Desde hace 2000 años la sidra se bebe en el norte de España. Las gastronomías que la acompañan pueden ser tapas, bacalao, sardinas asadas. Acabo de tener una experiencia inolvidable.

Llegó a la Argentina de la mano de los asturianos inmigrantes, pero siempre en estas latitudes, tuvo una imagen popular, una ersatz demagógico que aparecía en las casas más humildes, destinadas a las ceremonias celebratorias de las fiestas de diciembre. Es mucho más que eso: una bebida antigua y noble, y su imagen está cambiando también en este sur.
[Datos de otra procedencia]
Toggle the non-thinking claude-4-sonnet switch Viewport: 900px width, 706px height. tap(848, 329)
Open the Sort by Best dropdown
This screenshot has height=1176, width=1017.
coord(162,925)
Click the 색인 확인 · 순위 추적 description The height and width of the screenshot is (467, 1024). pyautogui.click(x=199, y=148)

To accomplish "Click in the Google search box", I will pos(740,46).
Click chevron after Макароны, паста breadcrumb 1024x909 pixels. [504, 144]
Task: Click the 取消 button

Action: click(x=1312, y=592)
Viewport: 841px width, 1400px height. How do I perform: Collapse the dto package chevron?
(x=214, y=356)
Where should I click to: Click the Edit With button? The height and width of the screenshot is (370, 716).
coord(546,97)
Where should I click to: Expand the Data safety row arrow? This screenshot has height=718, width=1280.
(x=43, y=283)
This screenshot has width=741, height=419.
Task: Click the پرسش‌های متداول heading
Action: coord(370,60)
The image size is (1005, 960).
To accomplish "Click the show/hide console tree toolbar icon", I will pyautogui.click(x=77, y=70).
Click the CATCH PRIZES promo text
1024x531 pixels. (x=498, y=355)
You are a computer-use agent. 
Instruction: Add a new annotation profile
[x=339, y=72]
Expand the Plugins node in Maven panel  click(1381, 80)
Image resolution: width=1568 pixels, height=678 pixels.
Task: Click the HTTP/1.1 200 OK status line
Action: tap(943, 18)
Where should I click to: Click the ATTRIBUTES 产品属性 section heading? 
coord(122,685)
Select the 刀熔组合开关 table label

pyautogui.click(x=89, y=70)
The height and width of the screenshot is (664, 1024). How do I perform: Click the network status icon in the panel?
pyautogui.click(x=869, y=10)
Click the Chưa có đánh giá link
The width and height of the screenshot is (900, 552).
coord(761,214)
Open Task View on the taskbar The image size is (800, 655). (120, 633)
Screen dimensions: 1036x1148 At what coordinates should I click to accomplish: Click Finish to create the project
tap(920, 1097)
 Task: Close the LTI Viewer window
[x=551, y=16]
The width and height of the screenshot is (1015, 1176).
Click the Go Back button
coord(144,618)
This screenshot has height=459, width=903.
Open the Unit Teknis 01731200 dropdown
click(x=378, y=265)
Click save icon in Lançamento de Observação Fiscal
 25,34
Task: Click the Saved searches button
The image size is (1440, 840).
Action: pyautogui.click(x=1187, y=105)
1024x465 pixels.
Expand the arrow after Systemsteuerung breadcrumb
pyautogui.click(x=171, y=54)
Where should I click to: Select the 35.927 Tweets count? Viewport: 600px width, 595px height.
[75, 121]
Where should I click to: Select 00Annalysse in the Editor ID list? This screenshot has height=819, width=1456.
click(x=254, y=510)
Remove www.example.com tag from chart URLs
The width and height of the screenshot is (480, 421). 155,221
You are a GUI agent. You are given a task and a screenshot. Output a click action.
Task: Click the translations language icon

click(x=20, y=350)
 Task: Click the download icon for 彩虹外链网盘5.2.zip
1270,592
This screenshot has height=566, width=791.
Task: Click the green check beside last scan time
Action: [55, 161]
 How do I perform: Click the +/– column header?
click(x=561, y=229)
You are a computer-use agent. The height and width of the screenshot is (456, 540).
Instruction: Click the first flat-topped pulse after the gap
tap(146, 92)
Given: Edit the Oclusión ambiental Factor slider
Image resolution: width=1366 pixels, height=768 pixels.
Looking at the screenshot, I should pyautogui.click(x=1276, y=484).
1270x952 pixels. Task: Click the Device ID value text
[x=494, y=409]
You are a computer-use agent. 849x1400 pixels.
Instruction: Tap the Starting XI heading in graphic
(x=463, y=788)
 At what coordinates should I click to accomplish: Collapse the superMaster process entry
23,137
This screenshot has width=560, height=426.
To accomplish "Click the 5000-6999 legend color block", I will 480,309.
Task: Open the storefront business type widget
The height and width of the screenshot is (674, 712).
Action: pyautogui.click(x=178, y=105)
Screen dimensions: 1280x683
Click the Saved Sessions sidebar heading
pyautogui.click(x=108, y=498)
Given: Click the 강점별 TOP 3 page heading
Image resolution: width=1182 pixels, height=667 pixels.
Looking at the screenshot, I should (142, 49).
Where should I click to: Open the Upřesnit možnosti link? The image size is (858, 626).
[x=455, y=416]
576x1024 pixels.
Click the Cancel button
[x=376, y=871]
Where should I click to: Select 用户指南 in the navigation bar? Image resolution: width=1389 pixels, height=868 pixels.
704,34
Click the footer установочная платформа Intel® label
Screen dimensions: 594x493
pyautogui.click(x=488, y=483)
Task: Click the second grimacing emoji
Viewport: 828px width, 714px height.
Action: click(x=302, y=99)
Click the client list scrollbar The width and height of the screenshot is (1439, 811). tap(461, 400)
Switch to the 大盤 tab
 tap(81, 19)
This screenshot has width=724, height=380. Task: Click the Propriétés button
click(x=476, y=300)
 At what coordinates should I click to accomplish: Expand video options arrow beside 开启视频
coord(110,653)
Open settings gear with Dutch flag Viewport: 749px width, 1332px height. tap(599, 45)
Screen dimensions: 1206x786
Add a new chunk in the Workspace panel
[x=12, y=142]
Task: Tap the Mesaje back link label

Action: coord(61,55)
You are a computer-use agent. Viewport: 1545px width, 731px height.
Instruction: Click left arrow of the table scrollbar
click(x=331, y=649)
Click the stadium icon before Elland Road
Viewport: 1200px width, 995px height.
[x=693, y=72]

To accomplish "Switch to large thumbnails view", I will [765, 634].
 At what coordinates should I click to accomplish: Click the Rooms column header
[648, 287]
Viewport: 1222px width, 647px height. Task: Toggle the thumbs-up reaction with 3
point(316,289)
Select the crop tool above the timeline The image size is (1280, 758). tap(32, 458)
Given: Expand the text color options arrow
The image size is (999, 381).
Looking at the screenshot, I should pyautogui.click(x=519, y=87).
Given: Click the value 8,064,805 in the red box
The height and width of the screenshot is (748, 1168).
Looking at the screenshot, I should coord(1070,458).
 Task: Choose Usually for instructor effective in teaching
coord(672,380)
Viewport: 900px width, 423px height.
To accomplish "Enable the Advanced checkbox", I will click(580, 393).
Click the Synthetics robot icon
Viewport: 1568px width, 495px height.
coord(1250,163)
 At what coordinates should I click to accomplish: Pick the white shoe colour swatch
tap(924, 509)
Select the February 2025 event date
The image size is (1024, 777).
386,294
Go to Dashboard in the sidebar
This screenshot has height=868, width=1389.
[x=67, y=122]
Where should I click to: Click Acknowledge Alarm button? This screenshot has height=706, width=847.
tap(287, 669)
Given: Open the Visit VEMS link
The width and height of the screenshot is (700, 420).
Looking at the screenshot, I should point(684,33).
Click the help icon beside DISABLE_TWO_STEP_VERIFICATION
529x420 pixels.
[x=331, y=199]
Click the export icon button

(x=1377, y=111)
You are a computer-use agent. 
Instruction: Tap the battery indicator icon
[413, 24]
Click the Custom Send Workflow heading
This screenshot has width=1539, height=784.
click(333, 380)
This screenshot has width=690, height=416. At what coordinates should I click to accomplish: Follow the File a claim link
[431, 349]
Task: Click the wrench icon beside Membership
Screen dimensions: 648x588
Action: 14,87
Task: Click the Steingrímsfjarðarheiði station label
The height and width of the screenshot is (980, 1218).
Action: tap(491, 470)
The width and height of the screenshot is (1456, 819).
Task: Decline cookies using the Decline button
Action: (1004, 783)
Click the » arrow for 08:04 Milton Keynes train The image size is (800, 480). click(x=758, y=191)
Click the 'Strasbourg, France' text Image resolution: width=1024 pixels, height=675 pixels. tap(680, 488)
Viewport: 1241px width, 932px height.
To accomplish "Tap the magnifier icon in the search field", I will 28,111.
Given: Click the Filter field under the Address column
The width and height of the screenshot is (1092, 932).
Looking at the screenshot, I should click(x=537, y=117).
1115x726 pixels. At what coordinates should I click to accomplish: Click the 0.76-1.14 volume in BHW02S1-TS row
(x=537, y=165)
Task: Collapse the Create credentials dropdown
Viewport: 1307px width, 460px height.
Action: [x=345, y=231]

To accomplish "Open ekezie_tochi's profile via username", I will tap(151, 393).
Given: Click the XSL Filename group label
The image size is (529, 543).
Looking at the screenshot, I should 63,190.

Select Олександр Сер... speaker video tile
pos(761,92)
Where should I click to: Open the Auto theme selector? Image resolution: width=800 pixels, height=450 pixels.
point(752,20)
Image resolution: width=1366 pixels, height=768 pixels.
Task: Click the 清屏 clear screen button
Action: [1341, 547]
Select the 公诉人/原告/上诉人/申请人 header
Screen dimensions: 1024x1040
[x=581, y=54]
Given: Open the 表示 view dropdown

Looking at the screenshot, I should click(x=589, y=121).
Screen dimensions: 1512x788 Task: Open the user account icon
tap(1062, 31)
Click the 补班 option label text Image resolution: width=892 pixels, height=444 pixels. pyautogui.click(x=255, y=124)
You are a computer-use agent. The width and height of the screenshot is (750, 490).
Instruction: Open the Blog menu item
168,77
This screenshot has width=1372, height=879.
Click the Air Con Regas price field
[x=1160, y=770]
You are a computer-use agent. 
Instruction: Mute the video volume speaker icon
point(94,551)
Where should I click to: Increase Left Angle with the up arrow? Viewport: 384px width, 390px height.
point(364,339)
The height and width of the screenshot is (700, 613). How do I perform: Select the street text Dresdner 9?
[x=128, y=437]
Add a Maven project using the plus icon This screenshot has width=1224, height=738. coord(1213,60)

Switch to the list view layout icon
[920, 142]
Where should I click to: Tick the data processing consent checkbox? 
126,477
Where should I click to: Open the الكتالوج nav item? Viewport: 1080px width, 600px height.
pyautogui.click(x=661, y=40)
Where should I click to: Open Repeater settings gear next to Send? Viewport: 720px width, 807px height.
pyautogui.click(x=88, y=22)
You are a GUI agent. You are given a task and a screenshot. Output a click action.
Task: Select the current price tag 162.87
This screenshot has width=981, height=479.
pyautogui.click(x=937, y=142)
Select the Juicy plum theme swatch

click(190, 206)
La sidra es un vino de manzanas. Y la manzana en muchas culturas sobre todo en la celta era la fruta del conocimiento de la revelación. Se la relacionaba con la belleza y la inmortalidad.

La primera vez que bebí sidra en otro marco que no fuera el navideño familiar, cuando los señores (tíos) bebían champán y las tías (mayores) sidra, fue en años bohemios, una crepêríe bretona de Paris, una sidra opaca, seca y fresca que acompañaba maravillosamente a las crêpes finitas y grandes como sábanas, rellenas con jamón, queso o confituras. Se pedía en la barra y se salía con la crêpe en la mano, finger food para lo merodeadores del Quartier Latin. Una fiesta por centavos.

Otra patria de la sidra se encuentra en el país Vasco y en Asturias donde se hace, cada dos años un congreso mundial. En ese clima atlántico crecen manzanas especiales: Kant (quien diría) y Miel.

Acabo de estar en el país vasco, en los caseríos, antiguas casas rurales, donde todo el mundo producía y produce sidra, donde probé una deliciosa y fresca sidra artesanal elaborada por una familia en su caserío convertido en hotel rural, con el menú que acompaña a estas tradiciones, a este fresco vinos de manzanas: chistorras, asadas, especie de salchichas finitas con pimentón, asadas, tortilla de bacalao, bacalao en postas e, increíble, txuleton, un bife de chorizo muy jugoso y tierno. Estos encuentros son festivos, especialmente los fines de semana, cuando todo el mundo va a probar las sidra nueva. Hay cantos y euforias.

El arte de los sidreros, como en Normandía, consiste en saber mezclar los diferentes tipos de manzana, la armonía en el sabor se consigue con el alcohol, entre unos 5 y 6 grados. Luego de la lenta fermentación, -dura dos meses-debido al clima, cuando solo se ha transformado en alcohol una parte del azúcar, el maestro sidrero extrae el mosto y lo lleva a barriles cerrados de roble o de castaño. En Asturias se clarifica el mosto, en el país Vasco se deja sobre las levaduras, resulta una sidra con más fuerza aromática y más carácter.

Como la manzanilla en Jerez, la Sidra en Asturias y en el país vasco tiene una forma peculiar de servirse, se la escancia, es decir que se la tira desde un metro y medio sobre un vaso de cristal, sin derramar una gota. El malabarismo tiene un fin; se provoca el desprendimiento del carbónico, adquiriendo por algunos segundos un aspecto opaco por la presencia d millones de micro burbujas, estrellitas que estallan con frescura en el paladar.

La sidra no se sirve más que en sidrerías, ya que este despliegue es complicado para hacerlo en un restaurante.